At Amped Software we are continually researching new methods to help you in your analysis. Designing, testing and then implementing new features and filters is a continuous process. When complete, we get these out to you as soon as we can.
In this post, I will be introducing you to some of the latest developments in Amped Authenticate.
For those new to this blog, or the software, Amped Authenticate is a software package that enables you to conduct forensic image authentication and tamper detection on digital photos and documents. Today, digital images are key sources of evidence in criminal activities. But the creation and manipulation of those images is relatively easy to do, so it is vitally important that images being used as evidence are what they say they are. Amped Authenticate is the only software in the market that includes, in one single and easy to use package, all the scientific tools and functions necessary to discover tampering on an image or determine originality, and to verify if a picture has been generated by a specific device.
This update includes some very big improvements and additions.
Amped FIVE users will be aware of how powerful the Fourier domain is in identifying and then removing frequency noise in images. This frequency noise can also be used to identify signs of LCD Recapture. As a result, this filter is now included in Authenticate.
Re-capturing an image that is being displayed on a screen could be used to hide signs of malicious manipulation.
In this image, we have a receipt, that has been altered. Many of the alterations can not be detected.
However, the signs that it has been captured from a screen are visible and clearly detected using the Fourier filter.
I have purposely used a clear example here to show the patterning, but if a LCD recapture is done well, the moire effect can be very hard to see with the eye. The filter doesn’t have that limitation though, and will clearly show the regular frequency in the image.
Added to the Local Analysis category of filters is Blocking Artifacts.

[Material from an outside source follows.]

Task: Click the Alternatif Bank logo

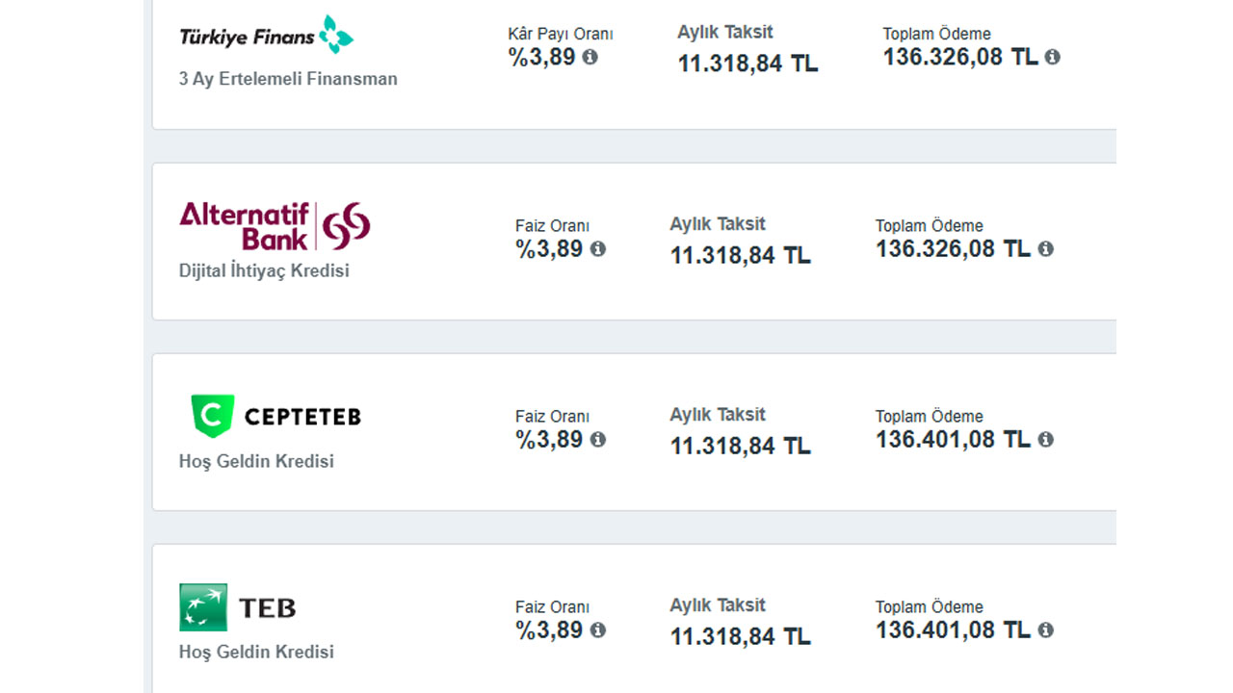Action: [275, 226]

This is a very simple, yet very effective filter to visualize any inconsistencies in the blocking artifacts caused by jpeg quantization.
However, when the Blocking Artifacts filter has processed the image, it shows suspect areas in red.
Below you can see the original image. The subject was removed from the picture we analyzed. We were not able to see this modification by just simply looking at the picture, but mathematics cannot be fooled, and with Amped Authenticate, you can clearly see the person’s shape in the filter output.
It is more reliable on images of high quality, with low compression. Highly compressed images can hide any artifacts caused by the mixing of content.
Several filters give you the ability to show saturation within the image result.
The selection of these areas has been improved and now the areas with no luminance (black), are shown in blue, and the areas with full luminance (white) are shown in yellow.
Some areas of saturation can be detected as errors, so actually visualizing these helps to discount those parts of the image.
When conducting Batch File Format Analysis and the other tools which list images in tables, a small thumbnail is now created to assist you in visually identifying specific images or changes in scene or environment.
PRNU – Updated!
Sensor identification, using Photo-Response Non-Uniformity, has been in Amped Authenticate from the start. Imperfections in each sensor cannot be seen with the eye, but are unique to that specific piece of silicon. Identifying the pattern, and then comparing this with an image, is a reliable way of proving that the image was, or was not, taken by that specific camera.
The update to Amped Authenticate’s PRNU function is a big one! I have been testing this for the last few days and found it much easier to quickly obtain the noise pattern and then make some comparisons. The results are also much easier to understand.
It will also be much easier for me to teach, when I am out in your agency or department, delivering our training. Ensuring that you can be up and running quickly is one of our core beliefs.
I will be writing a post dedicated to the PRNU update in the coming weeks but the main difference is that rather than an evaluation of the Correlation, the Peak-to-Correlation Energy (PCE) ratio is calculated.
That all sounds pretty complicated … but the values are much easier to understand.
In the screenshot above, the suspect image has been compared against the noise profile from a specific camera.
The PCE Value is way above the threshold of 45. Thus, the compatibility is Positive.
In this next screenshot, we have compared another image, but this one has been manipulated.
The PCE Value is still very high, and as such it is still reported with a Positive compatibility. It is still able to detect that it came from the same camera, regardless of the modification.
What about this screenshot?
The image was purported as coming from the same camera. However, it has a very low PCE Value. As a result, the compatibility is Negative. It did not originate from that camera.
This new feature in PRNU is pretty cool, so keep watching out for a dedicated post in the next few weeks.
Also, after updating, take the time to run some tests and get acquainted with the new PRNU PCE reporting. I am sure you are going to like the changes!